Every 28 days, the earth would go through its phases -- new earth, first quarter, half earth, three quarters, full, and then it would wane back to new with the sun right behind it. That's how the earth would look from the moon -- that's how it does look, were someone there to see it. But there's more to the picture than the changing earth over the same bleak lunar hills with the sun cycling blindingly across the horizon every 28 earth days.

On earth we are governed by two natural cycles, the daily one of light and dark, and the annual one of heat and cold. For someone living in space, even in an apartment on a pole of the moon, the divine separation of light from darkness would not apply -- or, simultaneously, it would be more immediate: When Mr. White was drifting in the sunlight in June 1965, night and day were side by side on his body; he could see his own terminator.

The moon might be sufficiently small that from even a sixth-floor vantage at the lunar north pole, the terminator might be readily visible, stretching to the horizon. Were you to look at the earth in half phase from one of the moon's poles, the lunar terminator would lie before you, lunar night to one side, day to the other.

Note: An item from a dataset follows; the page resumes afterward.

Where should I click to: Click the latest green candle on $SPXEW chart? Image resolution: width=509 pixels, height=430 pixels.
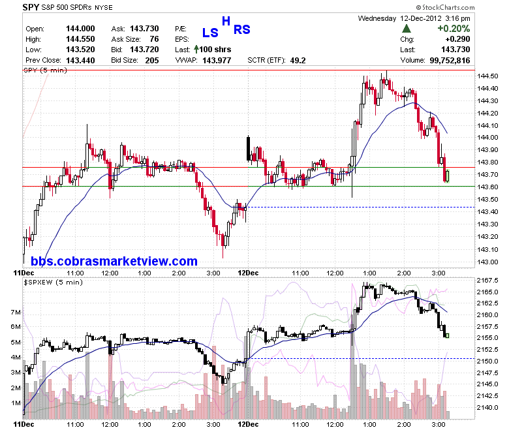(x=447, y=335)
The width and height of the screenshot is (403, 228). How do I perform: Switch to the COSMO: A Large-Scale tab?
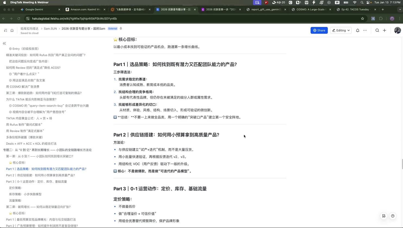coord(311,10)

On the moon, the ''day'' is 28 earth days long, and there are no seasons. In outer space, there are no cycles equivalent to day and night or to season. Humans who come to live in space will have a different sense of time than we do. Natural cycles will have to be replaced by artificial ones, if society in space is to endure.

On earth we have 24 time zones, and only those people who live within a few hundred longitudinal miles of one another are synchronized within the same temporal cycles. Temporally, the earth is disunited; in space, though, when human societies come to exist over hundreds of trillions of cubic miles, artificial time units will have to be broadcast so that whole civilizations might be in sync --- awake in phase, asleep in phase, eating in phase. Everyone will live on the same time cycle -- even if they are members of a different space societies and cultures.

For that portion of humanity that someday resides in space, the perception of time, with daily cycles of darkness and light and the annual cycles of seasons, will no longer exist. Nor will up and down exist, which means that concepts of organizational hierarchy, and of goodness residing over evil, and all the other things that have evolved in a setting of gravity and earthly time will no longer be part of collective human experience.

Edward White achieved planetary-scale status in June of 1965. In January 1967, he died in an Apollo fire, along with Virgil Grissom and Roger Chaffee. Death is the price that pioneers will pay at the terminator of light and dark, night and day. The terminator between life and death is forever part of life's eternal growth into new places and spaces.

Robert Burruss is an engineer who writes about technology and society.